[Problem details]:
Nothing but the lines from the one containing "Leica digest (511, 1951)" through the one containing "CanonAddict (431, 83)", both included, should be given again, each exactly as written below.

[Records for the task]:
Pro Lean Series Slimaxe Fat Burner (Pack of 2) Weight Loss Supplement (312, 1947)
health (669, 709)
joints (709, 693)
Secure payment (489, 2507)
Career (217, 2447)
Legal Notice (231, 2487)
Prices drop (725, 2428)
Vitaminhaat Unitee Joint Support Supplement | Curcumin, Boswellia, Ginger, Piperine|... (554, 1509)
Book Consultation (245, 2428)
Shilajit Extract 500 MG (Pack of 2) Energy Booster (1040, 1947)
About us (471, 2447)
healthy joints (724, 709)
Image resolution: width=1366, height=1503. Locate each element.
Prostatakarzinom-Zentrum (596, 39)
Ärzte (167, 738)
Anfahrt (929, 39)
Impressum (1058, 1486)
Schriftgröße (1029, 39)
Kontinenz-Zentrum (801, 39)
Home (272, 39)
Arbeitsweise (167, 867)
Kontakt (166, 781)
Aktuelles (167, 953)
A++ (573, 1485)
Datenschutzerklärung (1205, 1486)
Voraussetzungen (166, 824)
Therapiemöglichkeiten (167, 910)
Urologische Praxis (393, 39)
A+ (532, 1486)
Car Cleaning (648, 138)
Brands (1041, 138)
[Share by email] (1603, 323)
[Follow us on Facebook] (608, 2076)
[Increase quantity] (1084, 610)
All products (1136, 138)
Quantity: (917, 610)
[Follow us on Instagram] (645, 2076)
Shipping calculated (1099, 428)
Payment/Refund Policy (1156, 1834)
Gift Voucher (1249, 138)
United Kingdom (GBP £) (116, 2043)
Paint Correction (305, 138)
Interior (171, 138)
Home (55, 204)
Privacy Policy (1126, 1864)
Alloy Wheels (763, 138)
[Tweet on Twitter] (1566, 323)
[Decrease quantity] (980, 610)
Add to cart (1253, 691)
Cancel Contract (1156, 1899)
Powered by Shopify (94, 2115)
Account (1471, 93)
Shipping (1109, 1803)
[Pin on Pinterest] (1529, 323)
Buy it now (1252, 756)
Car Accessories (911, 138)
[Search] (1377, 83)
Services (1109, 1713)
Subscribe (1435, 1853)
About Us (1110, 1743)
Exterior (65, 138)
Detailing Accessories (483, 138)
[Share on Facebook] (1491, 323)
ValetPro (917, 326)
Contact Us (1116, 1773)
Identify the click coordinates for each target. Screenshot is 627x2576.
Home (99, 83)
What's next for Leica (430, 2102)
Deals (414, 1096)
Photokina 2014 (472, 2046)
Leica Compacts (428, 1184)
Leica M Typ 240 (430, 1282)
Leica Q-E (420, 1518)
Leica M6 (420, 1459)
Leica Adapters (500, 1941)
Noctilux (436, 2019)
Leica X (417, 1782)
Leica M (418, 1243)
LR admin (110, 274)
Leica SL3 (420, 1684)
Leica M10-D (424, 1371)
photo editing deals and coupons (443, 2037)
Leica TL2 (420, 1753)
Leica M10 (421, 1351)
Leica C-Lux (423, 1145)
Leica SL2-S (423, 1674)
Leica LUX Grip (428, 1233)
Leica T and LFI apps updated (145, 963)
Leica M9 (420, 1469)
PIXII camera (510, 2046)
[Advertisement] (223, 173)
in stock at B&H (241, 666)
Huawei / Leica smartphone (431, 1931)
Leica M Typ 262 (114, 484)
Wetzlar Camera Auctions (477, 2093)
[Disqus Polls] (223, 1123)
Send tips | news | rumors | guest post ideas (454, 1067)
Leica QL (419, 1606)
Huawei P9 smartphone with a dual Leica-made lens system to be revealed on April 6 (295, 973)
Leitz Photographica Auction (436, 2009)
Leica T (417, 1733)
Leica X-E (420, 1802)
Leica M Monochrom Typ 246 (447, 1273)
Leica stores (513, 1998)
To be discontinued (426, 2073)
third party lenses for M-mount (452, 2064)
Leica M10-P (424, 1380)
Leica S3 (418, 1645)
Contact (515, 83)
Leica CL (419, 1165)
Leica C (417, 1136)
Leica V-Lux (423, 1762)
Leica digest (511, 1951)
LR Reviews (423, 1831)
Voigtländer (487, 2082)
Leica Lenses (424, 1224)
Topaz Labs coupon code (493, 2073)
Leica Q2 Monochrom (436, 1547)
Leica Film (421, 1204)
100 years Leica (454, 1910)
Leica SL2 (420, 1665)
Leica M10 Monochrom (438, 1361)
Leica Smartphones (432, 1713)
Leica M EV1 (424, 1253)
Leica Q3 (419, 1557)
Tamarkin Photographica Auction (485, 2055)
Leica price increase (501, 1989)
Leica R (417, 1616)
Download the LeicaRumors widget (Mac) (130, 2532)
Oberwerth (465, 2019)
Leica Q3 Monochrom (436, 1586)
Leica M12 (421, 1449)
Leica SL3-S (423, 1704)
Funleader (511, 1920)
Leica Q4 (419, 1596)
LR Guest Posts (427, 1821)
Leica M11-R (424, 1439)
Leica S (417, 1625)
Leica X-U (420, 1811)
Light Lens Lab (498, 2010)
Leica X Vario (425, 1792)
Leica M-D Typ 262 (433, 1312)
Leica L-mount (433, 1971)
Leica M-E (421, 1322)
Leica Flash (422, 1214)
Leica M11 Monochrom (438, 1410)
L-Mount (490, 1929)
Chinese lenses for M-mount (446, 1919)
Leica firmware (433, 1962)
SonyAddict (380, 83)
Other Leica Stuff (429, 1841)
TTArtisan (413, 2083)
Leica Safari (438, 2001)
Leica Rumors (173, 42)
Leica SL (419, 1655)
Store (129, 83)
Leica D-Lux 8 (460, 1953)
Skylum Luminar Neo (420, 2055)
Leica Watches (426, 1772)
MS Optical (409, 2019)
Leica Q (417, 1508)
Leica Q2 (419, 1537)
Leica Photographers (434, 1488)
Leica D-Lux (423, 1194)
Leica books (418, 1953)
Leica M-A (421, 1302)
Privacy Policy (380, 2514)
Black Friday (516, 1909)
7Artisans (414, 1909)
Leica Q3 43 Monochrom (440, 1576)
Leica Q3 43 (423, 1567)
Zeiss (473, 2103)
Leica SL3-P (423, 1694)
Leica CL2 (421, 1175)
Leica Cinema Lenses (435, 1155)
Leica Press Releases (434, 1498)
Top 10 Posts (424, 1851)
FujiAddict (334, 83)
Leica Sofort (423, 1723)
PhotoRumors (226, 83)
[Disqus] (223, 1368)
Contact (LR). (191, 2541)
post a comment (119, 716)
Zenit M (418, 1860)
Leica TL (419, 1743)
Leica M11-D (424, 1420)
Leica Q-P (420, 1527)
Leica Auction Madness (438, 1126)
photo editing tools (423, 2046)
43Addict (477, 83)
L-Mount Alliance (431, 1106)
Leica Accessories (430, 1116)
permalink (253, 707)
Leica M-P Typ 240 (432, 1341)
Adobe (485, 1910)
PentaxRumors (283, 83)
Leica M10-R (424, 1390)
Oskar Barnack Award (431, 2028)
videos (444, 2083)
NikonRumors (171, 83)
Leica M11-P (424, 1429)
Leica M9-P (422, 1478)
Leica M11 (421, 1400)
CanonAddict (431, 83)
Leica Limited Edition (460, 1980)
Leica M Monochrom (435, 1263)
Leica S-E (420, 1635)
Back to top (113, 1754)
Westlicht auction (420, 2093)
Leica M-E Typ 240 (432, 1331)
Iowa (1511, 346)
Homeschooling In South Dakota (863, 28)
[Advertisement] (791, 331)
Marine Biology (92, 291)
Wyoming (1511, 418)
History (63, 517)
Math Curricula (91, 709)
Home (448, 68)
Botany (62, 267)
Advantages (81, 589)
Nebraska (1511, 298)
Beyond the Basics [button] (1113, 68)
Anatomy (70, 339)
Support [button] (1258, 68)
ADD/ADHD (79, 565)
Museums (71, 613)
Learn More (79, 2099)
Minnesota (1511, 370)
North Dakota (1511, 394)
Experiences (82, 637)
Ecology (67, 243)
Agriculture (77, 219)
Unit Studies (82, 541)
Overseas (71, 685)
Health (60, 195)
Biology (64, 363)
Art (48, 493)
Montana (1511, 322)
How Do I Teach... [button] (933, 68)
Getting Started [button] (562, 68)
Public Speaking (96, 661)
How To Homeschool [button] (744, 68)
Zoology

[Task result]:
Leica digest (511, 1951)
LR Reviews (423, 1831)
Voigtländer (487, 2082)
Leica Lenses (424, 1224)
Topaz Labs coupon code (493, 2073)
Leica Q2 Monochrom (436, 1547)
Leica Film (421, 1204)
100 years Leica (454, 1910)
Leica SL2 (420, 1665)
Leica M10 Monochrom (438, 1361)
Leica Smartphones (432, 1713)
Leica M EV1 (424, 1253)
Leica Q3 (419, 1557)
Tamarkin Photographica Auction (485, 2055)
Leica price increase (501, 1989)
Leica R (417, 1616)
Download the LeicaRumors widget (Mac) (130, 2532)
Oberwerth (465, 2019)
Leica Q3 Monochrom (436, 1586)
Leica M12 (421, 1449)
Leica SL3-S (423, 1704)
Funleader (511, 1920)
Leica Q4 (419, 1596)
LR Guest Posts (427, 1821)
Leica M11-R (424, 1439)
Leica S (417, 1625)
Leica X-U (420, 1811)
Light Lens Lab (498, 2010)
Leica X Vario (425, 1792)
Leica M-D Typ 262 (433, 1312)
Leica L-mount (433, 1971)
Leica M-E (421, 1322)
Leica Flash (422, 1214)
Leica M11 Monochrom (438, 1410)
L-Mount (490, 1929)
Chinese lenses for M-mount (446, 1919)
Leica firmware (433, 1962)
SonyAddict (380, 83)
Other Leica Stuff (429, 1841)
TTArtisan (413, 2083)
Leica Safari (438, 2001)
Leica Rumors (173, 42)
Leica SL (419, 1655)
Store (129, 83)
Leica D-Lux 8 (460, 1953)
Skylum Luminar Neo (420, 2055)
Leica Watches (426, 1772)
MS Optical (409, 2019)
Leica Q (417, 1508)
Leica Q2 (419, 1537)
Leica Photographers (434, 1488)
Leica D-Lux (423, 1194)
Leica books (418, 1953)
Leica M-A (421, 1302)
Privacy Policy (380, 2514)
Black Friday (516, 1909)
7Artisans (414, 1909)
Leica Q3 43 Monochrom (440, 1576)
Leica Q3 43 (423, 1567)
Zeiss (473, 2103)
Leica SL3-P (423, 1694)
Leica CL2 (421, 1175)
Leica Cinema Lenses (435, 1155)
Leica Press Releases (434, 1498)
Top 10 Posts (424, 1851)
FujiAddict (334, 83)
Leica Sofort (423, 1723)
PhotoRumors (226, 83)
[Disqus] (223, 1368)
Contact (LR). (191, 2541)
post a comment (119, 716)
Zenit M (418, 1860)
Leica TL (419, 1743)
Leica M11-D (424, 1420)
Leica Q-P (420, 1527)
Leica Auction Madness (438, 1126)
photo editing tools (423, 2046)
43Addict (477, 83)
L-Mount Alliance (431, 1106)
Leica Accessories (430, 1116)
permalink (253, 707)
Leica M-P Typ 240 (432, 1341)
Adobe (485, 1910)
PentaxRumors (283, 83)
Leica M10-R (424, 1390)
Oskar Barnack Award (431, 2028)
videos (444, 2083)
NikonRumors (171, 83)
Leica M11-P (424, 1429)
Leica M9-P (422, 1478)
Leica M11 (421, 1400)
CanonAddict (431, 83)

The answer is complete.